Entries for locating text and elements
------------------------------------------------

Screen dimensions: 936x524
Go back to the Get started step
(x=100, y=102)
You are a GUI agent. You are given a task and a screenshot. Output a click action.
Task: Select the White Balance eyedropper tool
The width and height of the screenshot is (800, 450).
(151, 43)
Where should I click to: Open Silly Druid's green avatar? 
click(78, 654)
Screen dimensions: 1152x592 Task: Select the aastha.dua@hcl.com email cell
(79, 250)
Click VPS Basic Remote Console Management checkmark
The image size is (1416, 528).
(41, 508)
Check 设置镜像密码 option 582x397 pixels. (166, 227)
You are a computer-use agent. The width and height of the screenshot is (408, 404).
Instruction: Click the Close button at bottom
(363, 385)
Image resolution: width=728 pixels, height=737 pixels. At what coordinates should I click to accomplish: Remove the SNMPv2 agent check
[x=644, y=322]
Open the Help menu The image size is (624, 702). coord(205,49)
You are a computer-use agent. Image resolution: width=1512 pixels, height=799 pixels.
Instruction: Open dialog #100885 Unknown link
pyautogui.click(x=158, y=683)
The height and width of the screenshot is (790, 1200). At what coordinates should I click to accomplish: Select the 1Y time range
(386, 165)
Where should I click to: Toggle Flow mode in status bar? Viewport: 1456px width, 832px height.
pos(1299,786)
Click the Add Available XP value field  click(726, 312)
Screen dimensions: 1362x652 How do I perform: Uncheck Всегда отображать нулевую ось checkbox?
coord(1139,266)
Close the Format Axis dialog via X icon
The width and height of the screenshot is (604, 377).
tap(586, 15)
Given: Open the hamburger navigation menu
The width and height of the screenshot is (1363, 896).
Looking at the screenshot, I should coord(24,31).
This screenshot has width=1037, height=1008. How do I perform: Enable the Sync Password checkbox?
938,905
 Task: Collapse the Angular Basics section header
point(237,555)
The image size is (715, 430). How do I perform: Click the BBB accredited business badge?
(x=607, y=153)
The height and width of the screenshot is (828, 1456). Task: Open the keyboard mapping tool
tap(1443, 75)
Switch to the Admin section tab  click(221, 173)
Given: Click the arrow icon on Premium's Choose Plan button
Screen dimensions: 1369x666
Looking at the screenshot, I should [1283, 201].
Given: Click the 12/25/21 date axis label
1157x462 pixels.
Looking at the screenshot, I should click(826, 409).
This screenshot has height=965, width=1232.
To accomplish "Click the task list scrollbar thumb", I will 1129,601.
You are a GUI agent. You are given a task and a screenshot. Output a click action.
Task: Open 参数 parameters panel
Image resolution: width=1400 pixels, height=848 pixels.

------------------------------------------------

> **Required task**
Please rewrite the listing above with "Screen dimensions" replaced by "Screen size" everywhere it occurs, keeping everything else unchanged.

> **Exercise answer**
Screen size: 936x524
Go back to the Get started step
(x=100, y=102)
You are a GUI agent. You are given a task and a screenshot. Output a click action.
Task: Select the White Balance eyedropper tool
The width and height of the screenshot is (800, 450).
(151, 43)
Where should I click to: Open Silly Druid's green avatar? 
click(78, 654)
Screen size: 1152x592 Task: Select the aastha.dua@hcl.com email cell
(79, 250)
Click VPS Basic Remote Console Management checkmark
The image size is (1416, 528).
(41, 508)
Check 设置镜像密码 option 582x397 pixels. (166, 227)
You are a computer-use agent. The width and height of the screenshot is (408, 404).
Instruction: Click the Close button at bottom
(363, 385)
Image resolution: width=728 pixels, height=737 pixels. At what coordinates should I click to accomplish: Remove the SNMPv2 agent check
[x=644, y=322]
Open the Help menu The image size is (624, 702). coord(205,49)
You are a computer-use agent. Image resolution: width=1512 pixels, height=799 pixels.
Instruction: Open dialog #100885 Unknown link
pyautogui.click(x=158, y=683)
The height and width of the screenshot is (790, 1200). At what coordinates should I click to accomplish: Select the 1Y time range
(386, 165)
Where should I click to: Toggle Flow mode in status bar? Viewport: 1456px width, 832px height.
pos(1299,786)
Click the Add Available XP value field  click(726, 312)
Screen size: 1362x652 How do I perform: Uncheck Всегда отображать нулевую ось checkbox?
coord(1139,266)
Close the Format Axis dialog via X icon
The width and height of the screenshot is (604, 377).
tap(586, 15)
Given: Open the hamburger navigation menu
The width and height of the screenshot is (1363, 896).
Looking at the screenshot, I should coord(24,31).
This screenshot has width=1037, height=1008. How do I perform: Enable the Sync Password checkbox?
938,905
 Task: Collapse the Angular Basics section header
point(237,555)
The image size is (715, 430). How do I perform: Click the BBB accredited business badge?
(x=607, y=153)
The height and width of the screenshot is (828, 1456). Task: Open the keyboard mapping tool
tap(1443, 75)
Switch to the Admin section tab  click(221, 173)
Given: Click the arrow icon on Premium's Choose Plan button
Screen size: 1369x666
Looking at the screenshot, I should [1283, 201].
Given: Click the 12/25/21 date axis label
1157x462 pixels.
Looking at the screenshot, I should click(826, 409).
This screenshot has height=965, width=1232.
To accomplish "Click the task list scrollbar thumb", I will 1129,601.
You are a GUI agent. You are given a task and a screenshot. Output a click action.
Task: Open 参数 parameters panel
Image resolution: width=1400 pixels, height=848 pixels.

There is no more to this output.